SUPPLIED PASSAGE
· · · ·

Why do workplace transformation projects fail?

By Kim Yong / CBRE | May 31, 2019 7:00 AM SGT
Culture eats strategy for breakfast, as the saying goes, and nowhere is this more apt than in the realm of workplace design. Whether you are doing a refurbishment or building a new office from scratch, design is at the heart of every workplace transformation. But all too often, designers dive into a project without a clear understanding of the organisation’s culture or the problems that need to be solved.
This approach often spells disaster for any workplace transformation. So how can you beat the odds and ensure that your design strategy is a success? Here are four classic mistakes to avoid.
Failing to involve end-users
A common pitfall in workplace design is to get caught up in spreadsheets and statistics on space usage – but this approach fails to capture the complexities of human behaviour. For instance, if you ask clients whether they need more meeting rooms, the answer will most likely be “yes”. A better question to ask would be: “What are you using the meeting rooms for?”
Imagine a company where employees interact much more frequently with external people than with their colleagues. Logically, this should translate into an office with fewer meeting rooms, since most employees are engaging with clients externally. However, since none of the designers working on the new office is aware of this fact, the end-result is a slew of eight-person meeting rooms that no one wants – or even needs – to use. This type of scenario happens more often than you would think in workplace transformation projects.

· · · ·

DATA
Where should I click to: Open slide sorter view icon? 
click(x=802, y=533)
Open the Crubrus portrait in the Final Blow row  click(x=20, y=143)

· · · ·

TASK SET
(a) For each statement, say whether it agrees with the article on workplace transformation. Answer yes or no and quote the article's deciding words.
(i) The article names four mistakes to avoid.
(ii) Clients asked whether they need more meeting rooms will most likely say no.
(iii) In the imagined company, the new office ends up with eight-person meeting rooms that no one wants.
(b) Put this sentence from the article on workplace transformation into Spanish: "A better question to ask would be: “What are you using the meeting rooms for?”"
(c) Pick up the article on workplace transformation after its last sentence and keep writing.
The data come from a different source than the article on workplace transformation.

THE ANSWERS
(a)
(i) Yes: "Here are four classic mistakes to avoid."
(ii) No: "the answer will most likely be “yes”."
(iii) Yes: "the end-result is a slew of eight-person meeting rooms that no one wants"

(b) Una mejor pregunta sería: “¿Para qué están usando las salas de reuniones?”

(c)
A common pitfall in workplace design is to get caught up in spreadsheets and statistics on space usage – but this approach fails to capture the complexities of human behaviour
This outcome could have been avoided if the designers had asked employees about their actual work patterns and involved them in the design process from the start. After all, if you don’t take the time to engage with people and understand what is important to them, how can you expect to truly reflect their needs in the workplace?
Choosing aesthetics over functionality
Too often, design is primarily viewed through the prism of aesthetics, with functionality serving as an afterthought. How many times have you seen an open collaboration area that is decked out with low...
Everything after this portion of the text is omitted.